EXTRACTED MATERIAL:
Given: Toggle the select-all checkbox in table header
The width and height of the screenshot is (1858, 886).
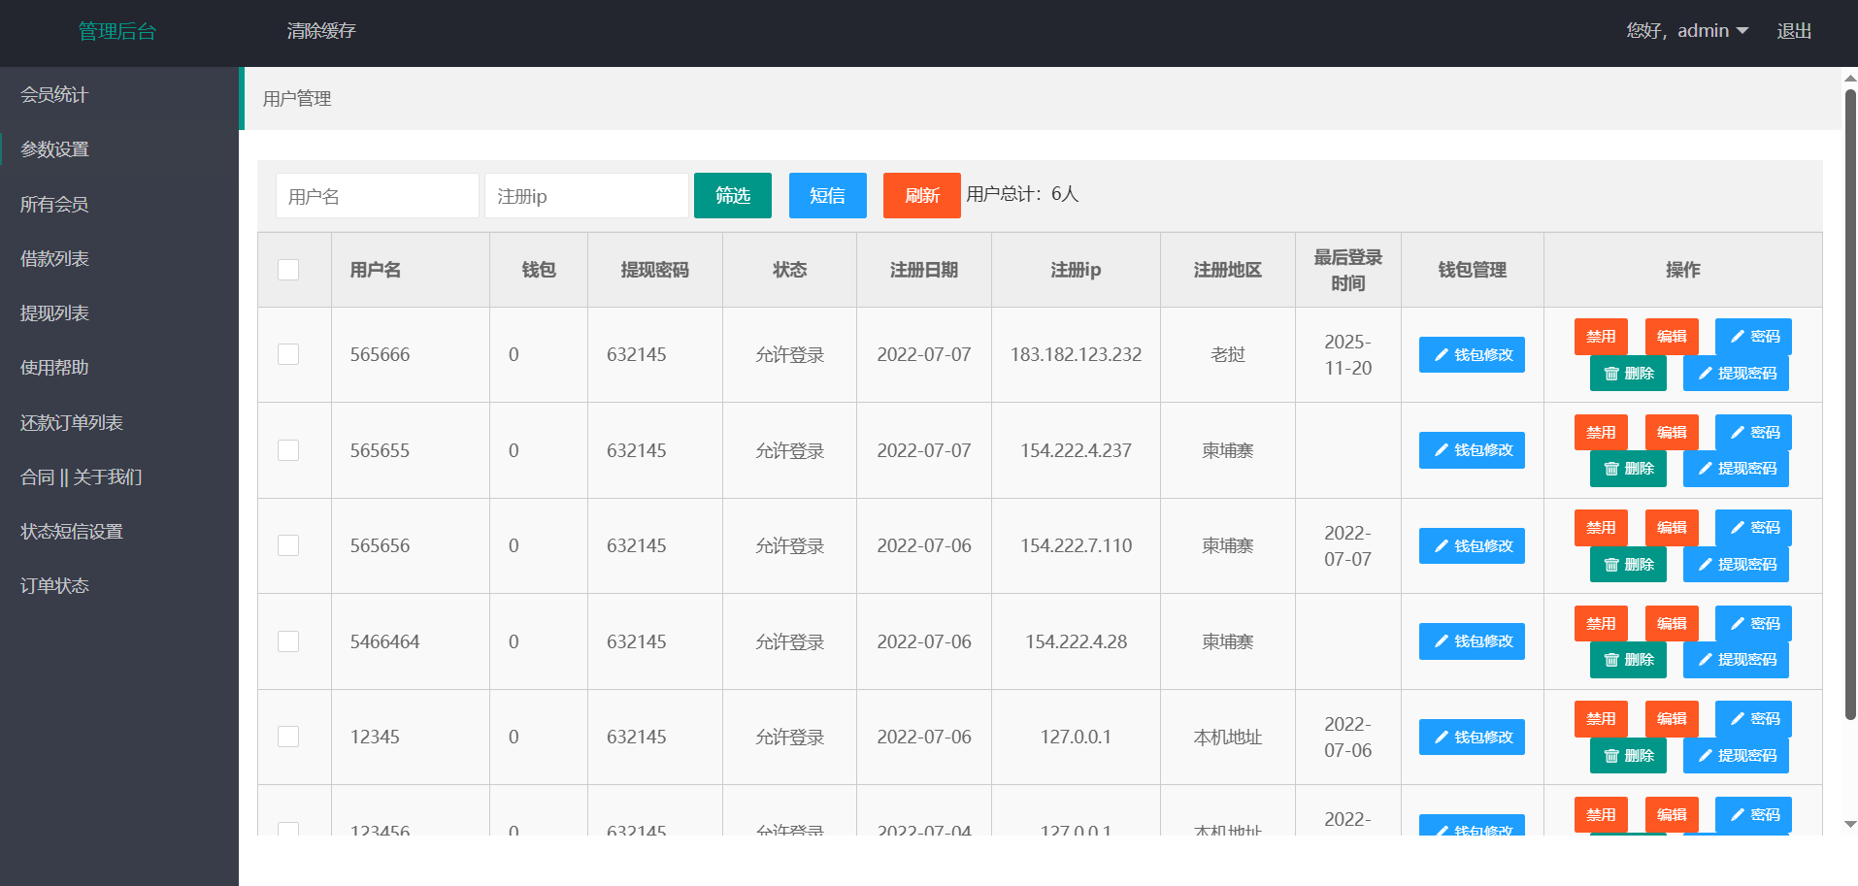Looking at the screenshot, I should [288, 270].
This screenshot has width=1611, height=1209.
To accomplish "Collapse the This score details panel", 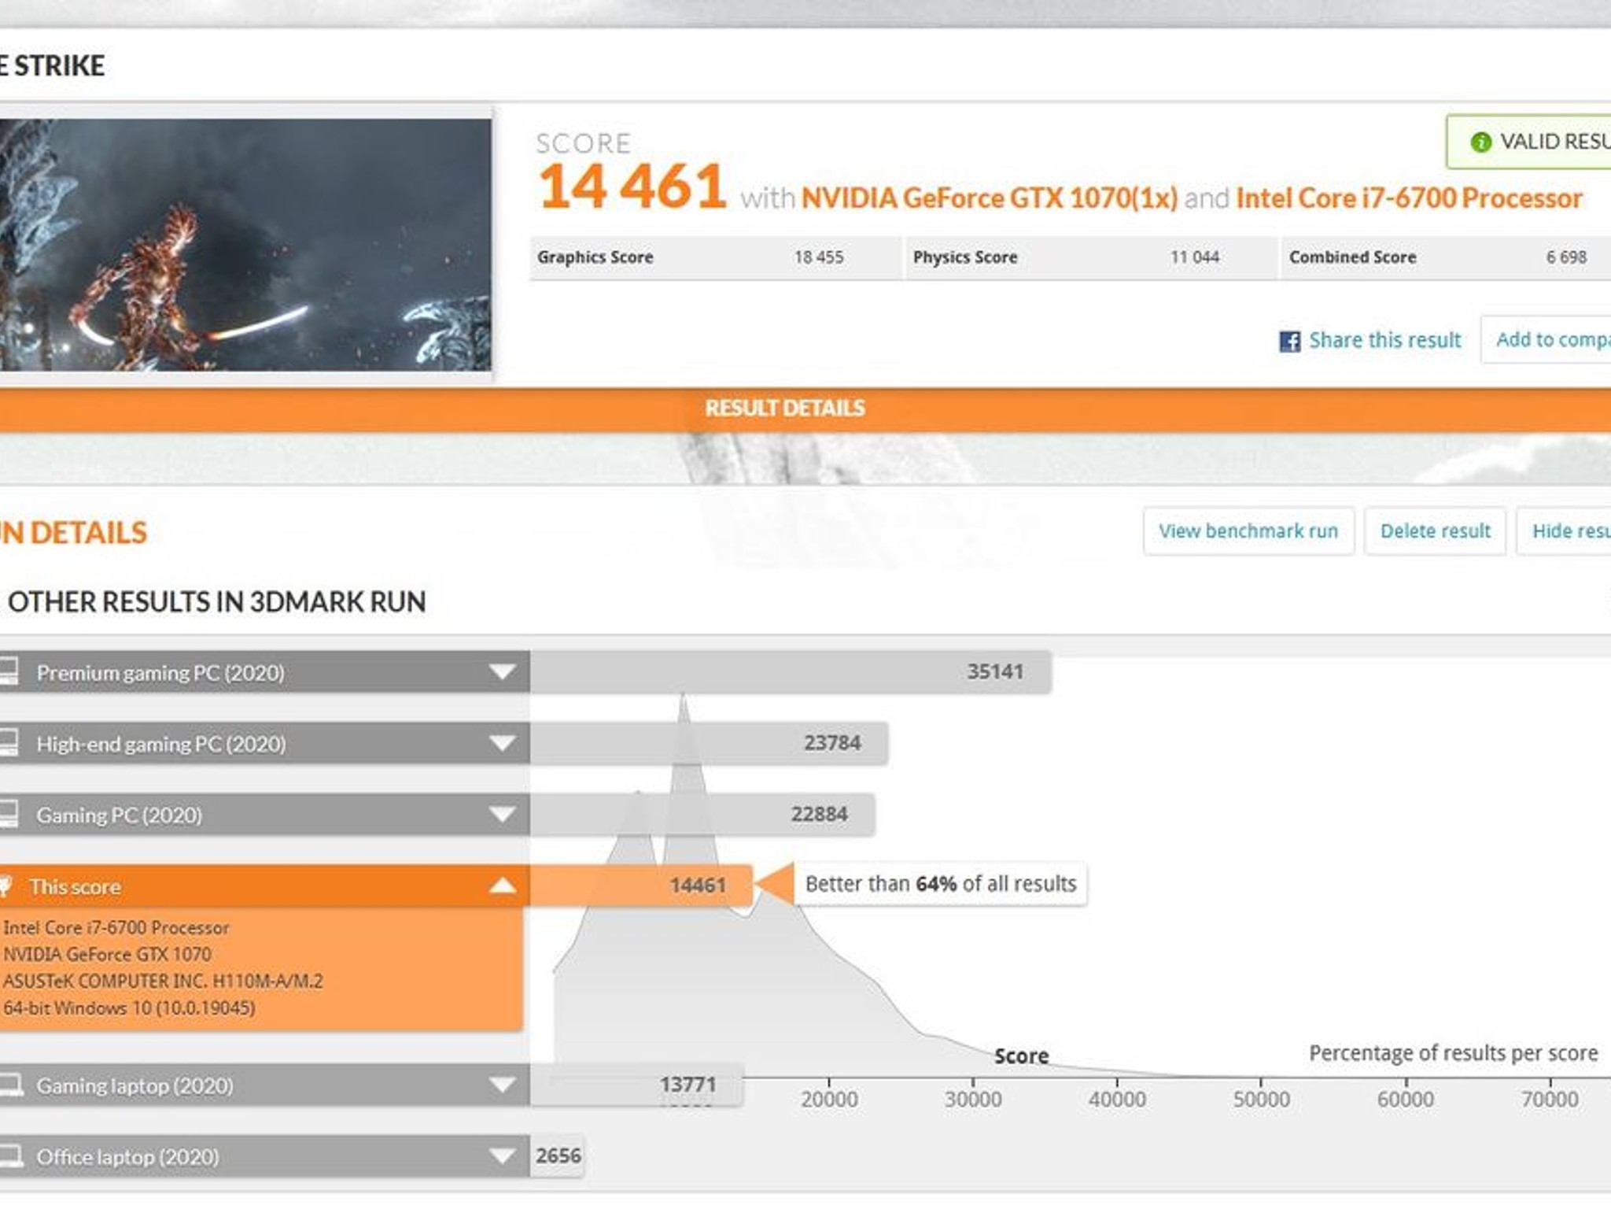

THE TASK:
The output must be every line of the records, printed exactly, with the pictures omitted.

ANSWER FOR THIS EXERCISE:
Given: Toggle the select-all checkbox in table header
The width and height of the screenshot is (1858, 886).
Looking at the screenshot, I should [288, 270].
This screenshot has width=1611, height=1209.
To accomplish "Collapse the This score details panel", 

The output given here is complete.